Até hoje Carlos Eduardo Robledo Puch causa espanto e fascínio na Argentina: serial killer mais famoso do país, foi preso em 1972 e declarado culpado por 11 homicídios, um estupro, dois sequestros e 17 roubos à mão armada. Carlos tinha 20 anos quando foi detido e segue até hoje atrás das grades – é o prisioneiro há mais tempo confinado na Argentina. Com rosto delicado, sexualidade ambígua, olhos azuis e cabelo loiro e cacheado, recebeu alcunhas como Anjo da Morte e Anjo Negro. E sua história nada angelical inspirou o filme O Anjo, que entrou em cartaz nos cinemas nesta quinta-feira (18).
Dirigido por Luis Ortega, de filmes como Caja Negra (2002) e Lulu (2014), e produzido pelo renomado cineasta espanhol Pedro Almodóvar, O Anjo estreou no Festival de Cannes de 2018, na mostra Um Certain Regard, e representou a Argentina na disputa pela indicação ao Oscar de melhor filme estrangeiro em 2019.
Para viver Carlos, foi escalado o cantor de rap Lorenzo Ferro, também conhecido por Kiddo Toto. Ator estreante, e logo como protagonista de um longa-metragem muito badalado em seu país, Lorenzo mimetiza a aparência do criminoso na juventude – lembra ainda uma versão loira de Pete Doherty, guitarrista e vocalista da banda inglesa The Libertines.

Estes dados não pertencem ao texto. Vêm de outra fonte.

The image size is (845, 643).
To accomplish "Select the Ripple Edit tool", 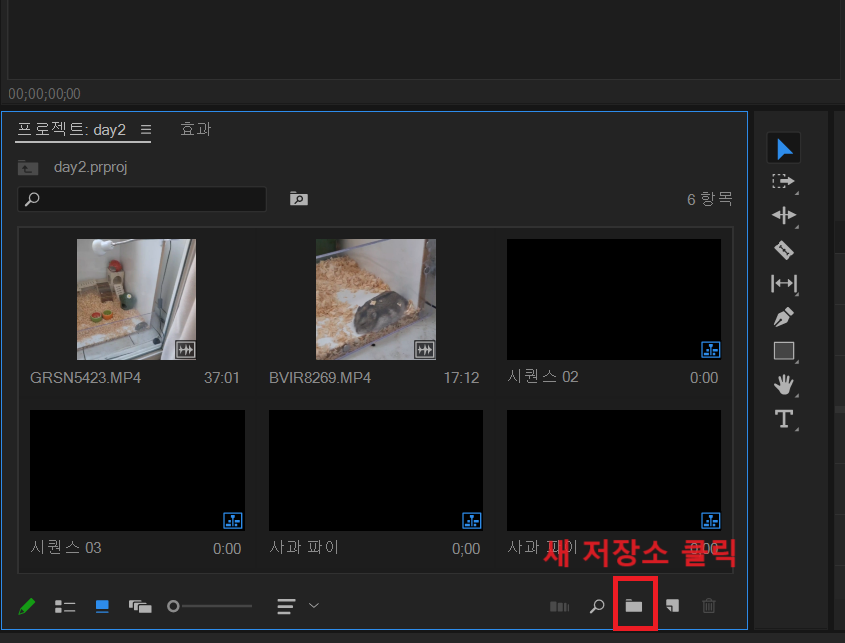I will (x=784, y=215).
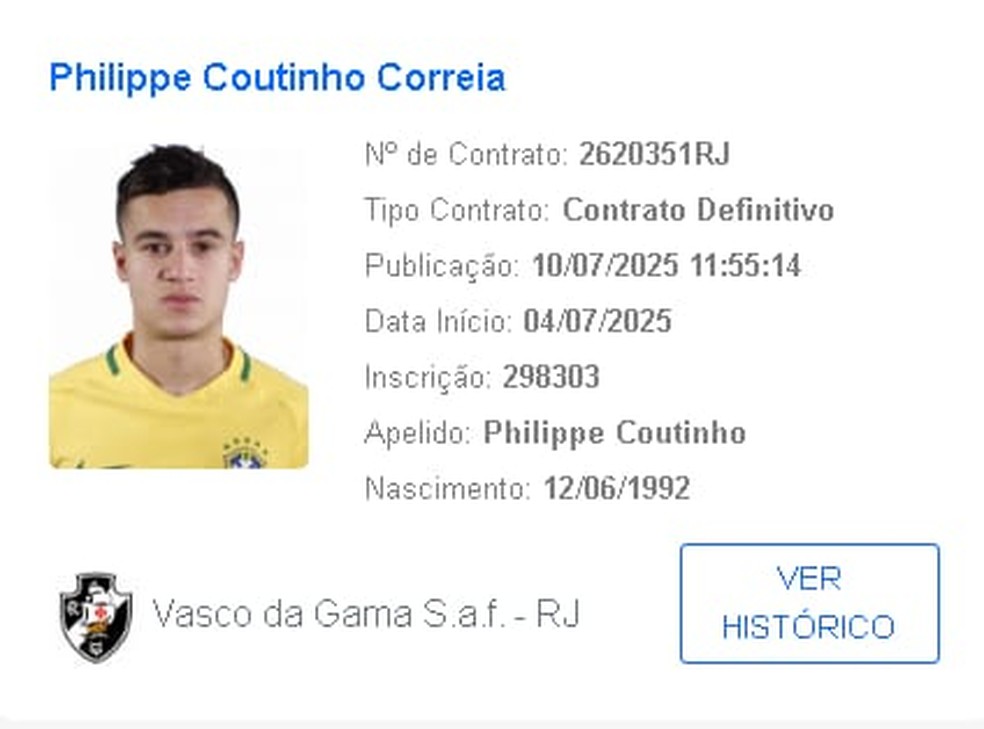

Inspirado na história real, mas com uma interpretação livre do caso, O Anjo acompanha Carlos desde a sua adolescência, no começo dos anos 1970, realizando furtos em casas de classe alta em Buenos Aires. Na primeira cena do filme, o jovem invade despreocupadamente uma mansão para pegar o que lhe der na telha. Logo, começa a dançar ao som de El Extraño de Pelo Largo, canção de 1968 da banda argentina La Joven Guardia. O crime para Carlos é fluido, como um passo de balé. Na narração em off, afirma ser contra a propriedade privada: “Sou ladrão de nascimento, não creio em ‘isto é teu e isto é meu’”.

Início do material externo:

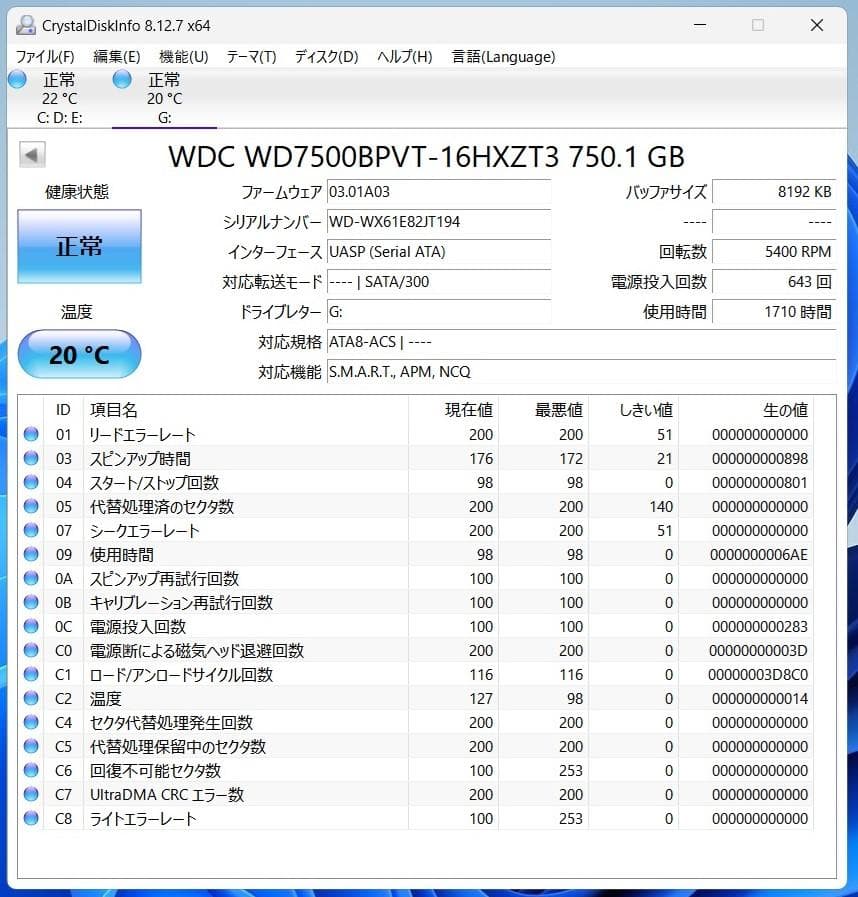This screenshot has width=858, height=897.
Task: Click the 正常 health status button
Action: coord(80,246)
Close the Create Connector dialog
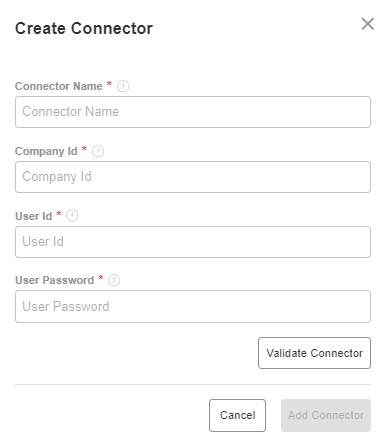This screenshot has height=437, width=386. 367,24
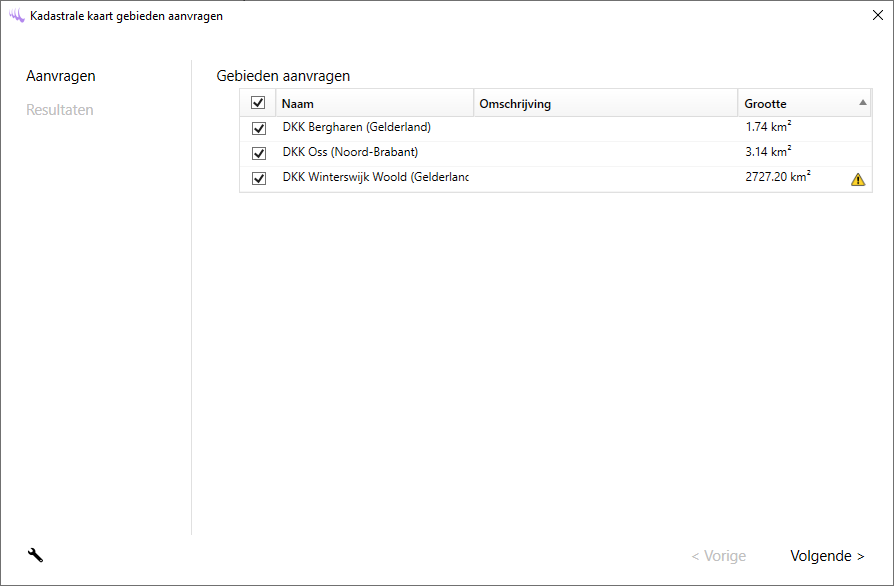Click the DKK Winterswijk Woold row name
This screenshot has height=586, width=894.
pyautogui.click(x=375, y=179)
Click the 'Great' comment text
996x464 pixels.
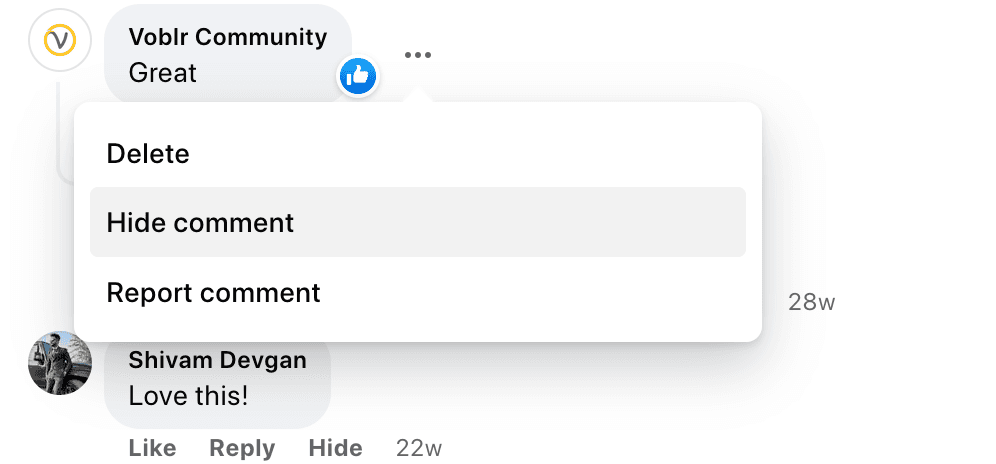[x=163, y=73]
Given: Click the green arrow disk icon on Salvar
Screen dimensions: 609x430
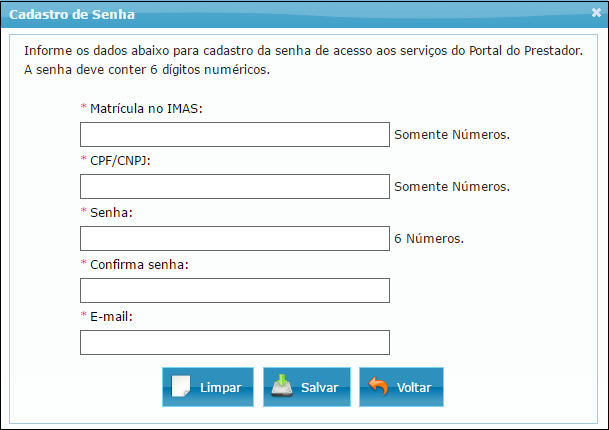Looking at the screenshot, I should click(281, 387).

Filme retrata um assassino desconectado da realidade
Integrantes da classe média, os bondosos pais do jovem delinquente, Aurora (Cecilia Roth) e Héctor (Luis Gnecco), não conseguem lidar com os impulsos criminosos do filho. Talentoso como gatuno, entrando e saindo de lugares sutilmente, Carlos desperta a atenção de Ramón (Chino Darín, filho do astro portenho Ricardo Darín), seu colega de escola – personagem inspirado em Jorge Ibáñez, cúmplice do Anjo da Morte na vida real. Em cena, os dois mantêm uma tensão dúbia, como se a qualquer momento fossem tanto se beijar quanto se agredir.
Atraído pelo novo amigo, Carlos é convidado a conhecer o ex-presidiário José (Daniel Fanego), pai de Ramón. Os três se unem para roubar estabelecimentos comerciais e casas. No entanto, crimes que deveriam ser discretos acabam resultando em pilhas de cadáveres.
Em boa atuação de Lorenzo Ferro, Carlos é retratado como um sujeito displicente, sociopata e egoísta, cujo único propósito consiste em roubar os outros. Carros, quadros ou joias existem para ele se apropriar e jogar fora. O magnetismo de sua personalidade e beleza o fizeram ganhar fãs nos anos 1970, como se fosse um popstar – a atriz Cecilia Roth contou que ela e suas amigas carregavam fotos do delinquente quando jovens.
Há um apelo pop em O Anjo, na sua ambientação colorida dos anos 1970, à la Andy Warhol (realçada pela caprichada direção de fotografia de Julián Apezteguia), e na trilha sonora embalada pelo rock argentino da época. Com esse ritmo, o filme entrega a história feroz de um criminoso sem romantizá-lo ou julgá-lo. Ilumina um sujeito perversamente desconectado da realidade.
Vida e Prisão
- Nascido em Buenos Aires, Carlos Eduardo Robledo Puch (foto abaixo) tem hoje 67 anos e está preso há 46.
- Aos 20 anos, foi declarado culpado por 11 homicídios, um estupro, dois sequestros e 17 roubos à mão armada.
- Em 1973, escapou da prisão e ficou 68 horas em liberdade, até ser capturado novamente. Em 1980, foi condenado à prisão perpétua.
- Em suas tentativas de liberdade condicional, alegou que seu parceiro Ibáñez foi o verdadeiro responsável pelos crimes.
- Segundo o site argentino Infobae, Carlos sonhava em ser interpretado no cinema por Leonardo DiCaprio em um filme dirigido por Martin Scorsese.
- Ele também pretendia escrever o roteiro do filme na cela, na sua máquina de escrever Olivetti.